Comune di Travacò Siccomario, mobilità volontaria per un Istruttore Amministrativo Contabile a tempo indeterminato

L'ente pavese cerca un profilo da inquadrare nell'Area degli Istruttori (ex Cat. C): domande entro il 13 maggio 2026. Selezione per titoli e colloquio.
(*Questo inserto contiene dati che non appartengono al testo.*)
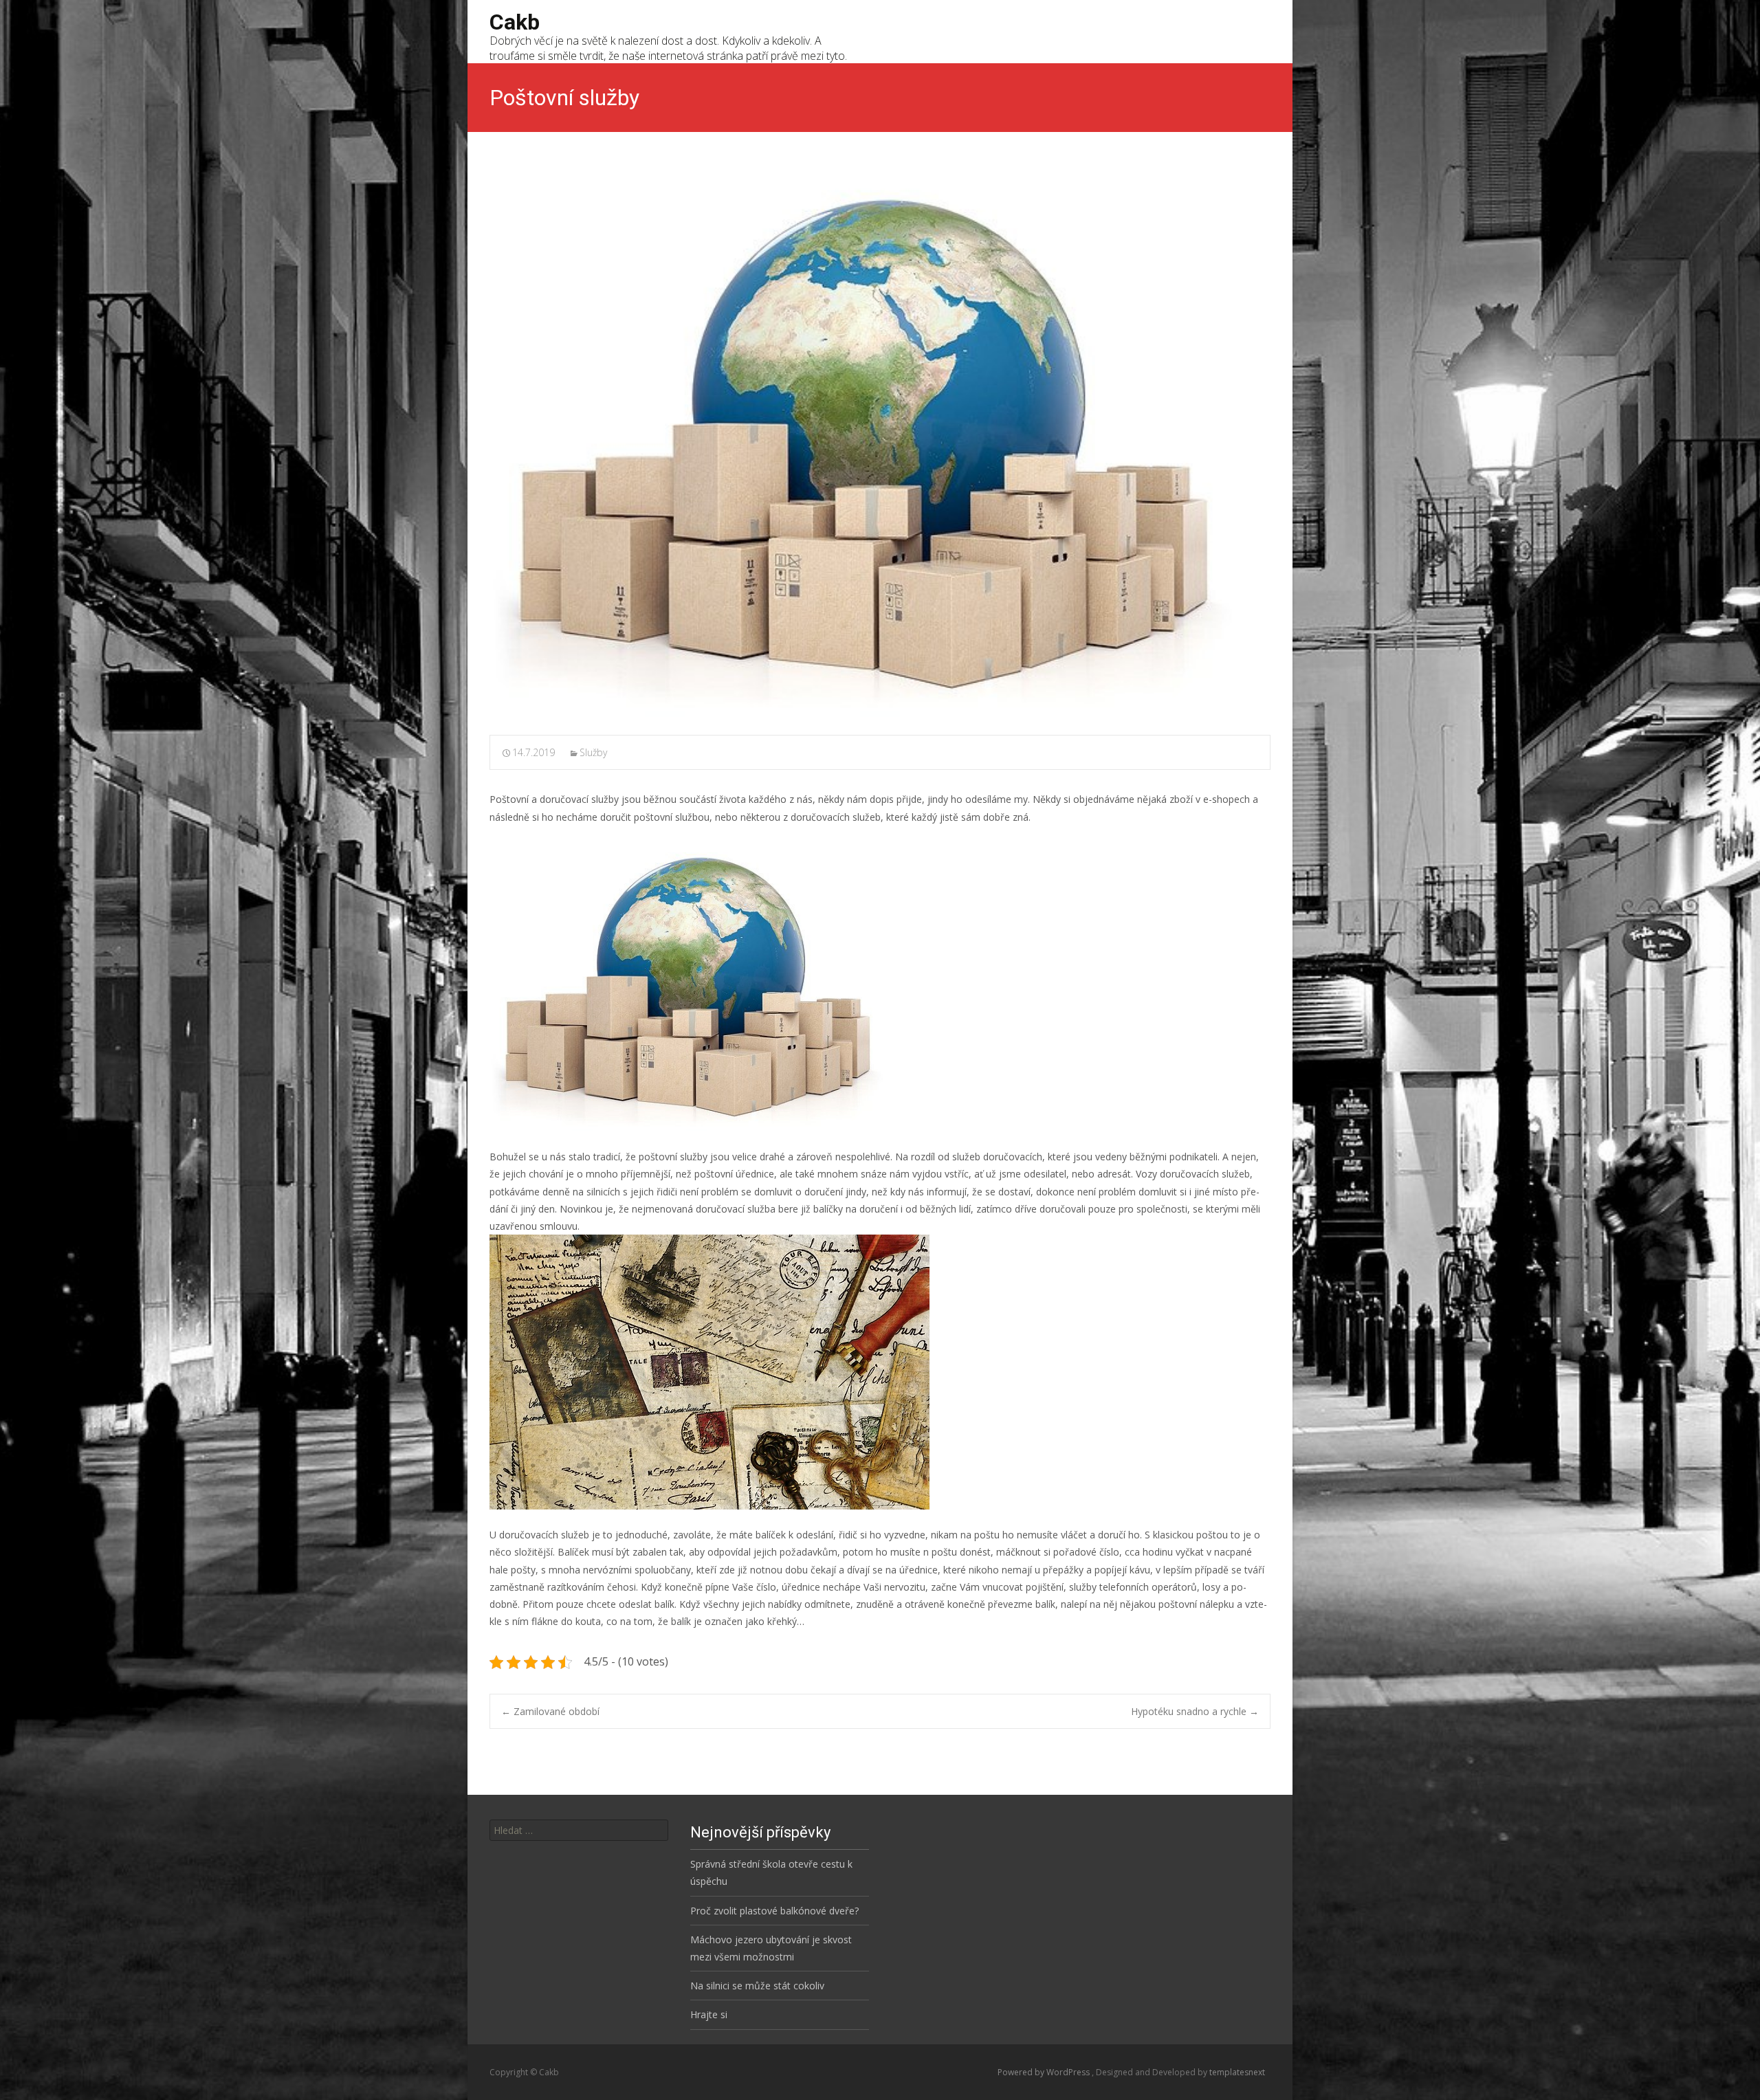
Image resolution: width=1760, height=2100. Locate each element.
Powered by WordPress (1045, 2072)
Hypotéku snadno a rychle (1195, 1711)
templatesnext (1237, 2072)
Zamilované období (550, 1711)
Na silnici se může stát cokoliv (757, 1985)
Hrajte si (708, 2014)
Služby (593, 752)
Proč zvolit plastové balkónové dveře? (774, 1910)
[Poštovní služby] (880, 443)
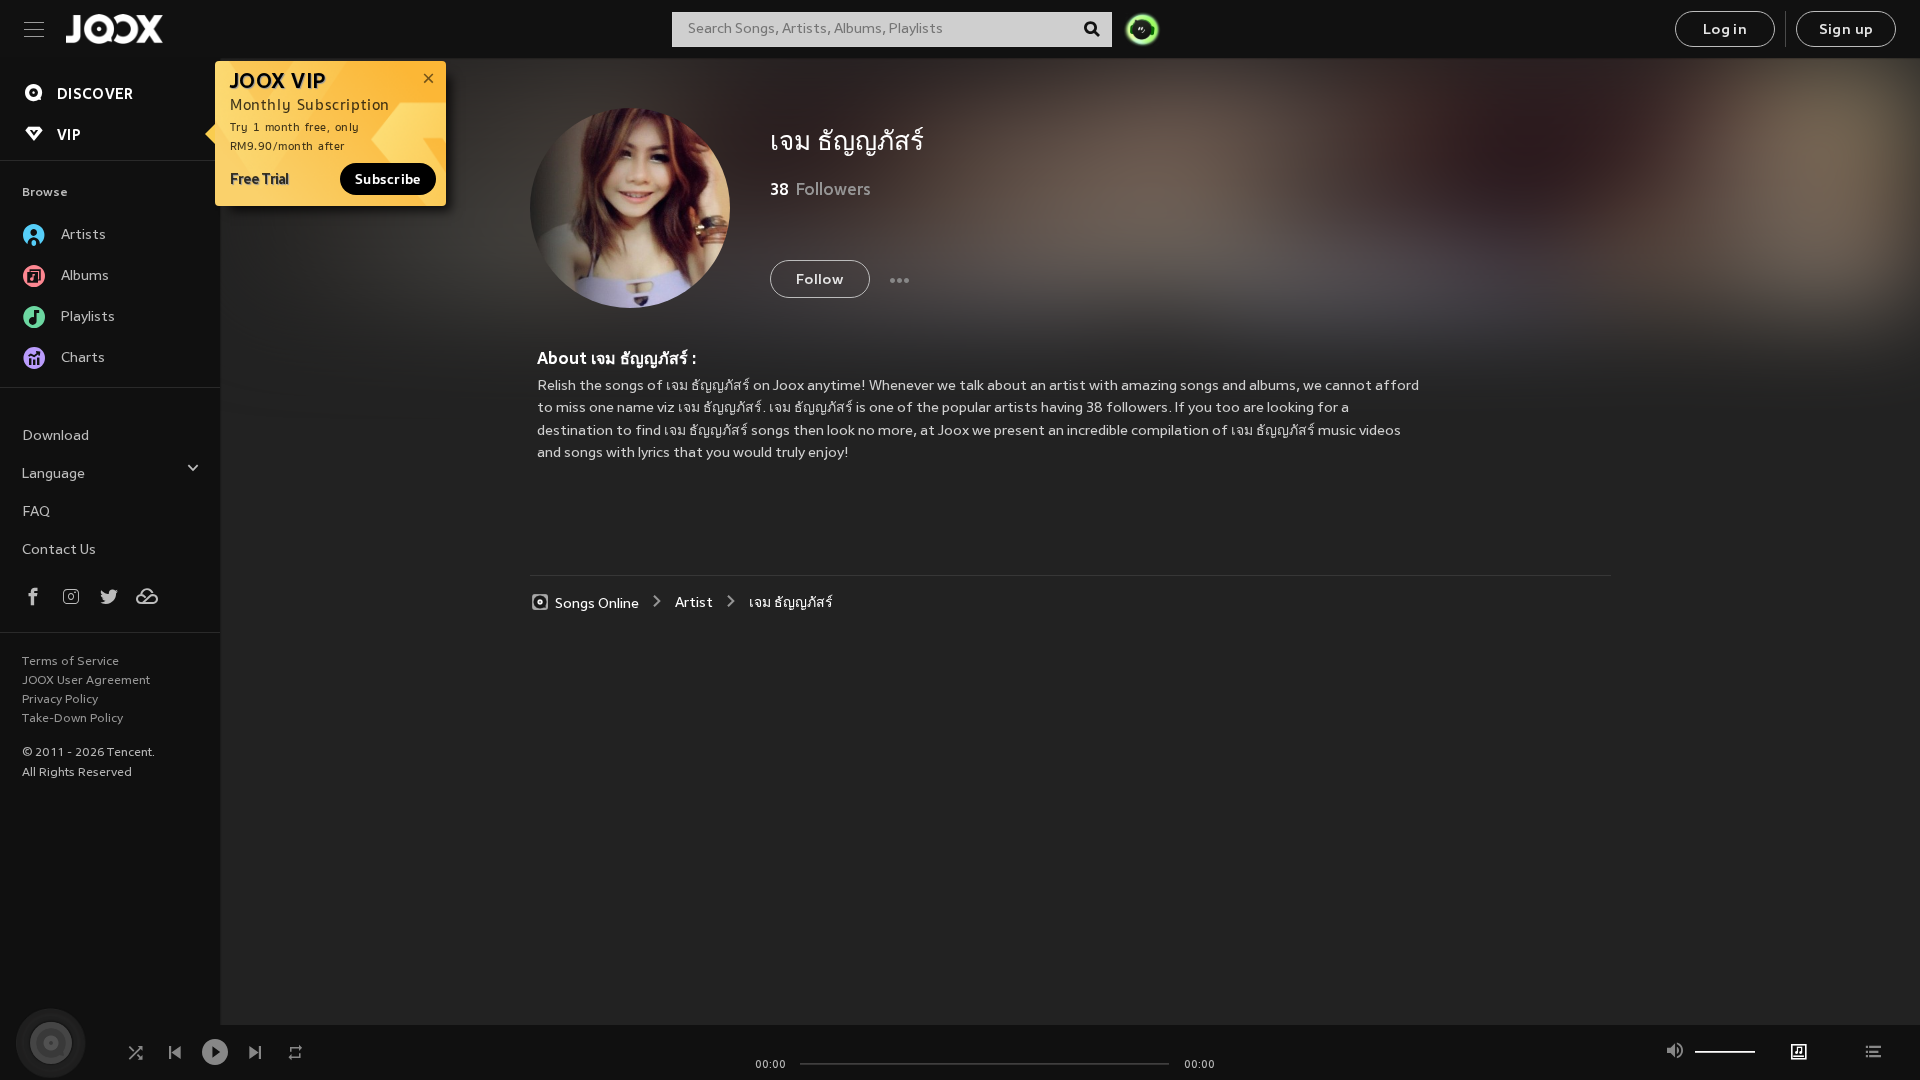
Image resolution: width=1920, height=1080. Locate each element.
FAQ (36, 512)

Comune di Travaco' Siccomario - AREA FINANZIARIA Lombardia, Pavia Pubblicato il 13 aprile 2026

Il Comune di Travacò Siccomario cerca un Istruttore Amministrativo Contabile

Un posto a tempo pieno e indeterminato nell'Area Amministrativa del Comune di Travacò Siccomario, in provincia di Pavia. È questo l'oggetto dell'avviso di mobilità volontaria — codice GLV6FL042026 — pubblicato dall'ente lombardo il 13 aprile 2026 e aperto fino al 13 maggio 2026.

Lo strumento scelto è quello della mobilità volontaria tra enti pubblici, disciplinata dall'articolo 30 del D.Lgs. 165/2001, che consente il trasferimento di personale già in servizio a tempo indeterminato presso altre pubbliche amministrazioni senza necessità di superare un concorso ordinario. Una procedura che negli ultimi anni ha assunto un ruolo sempre più rilevante nella gestione delle risorse umane degli enti locali, soprattutto nei comuni di dimensioni medio-piccole che faticano ad attirare candidati attraverso i tradizionali bandi concorsuali.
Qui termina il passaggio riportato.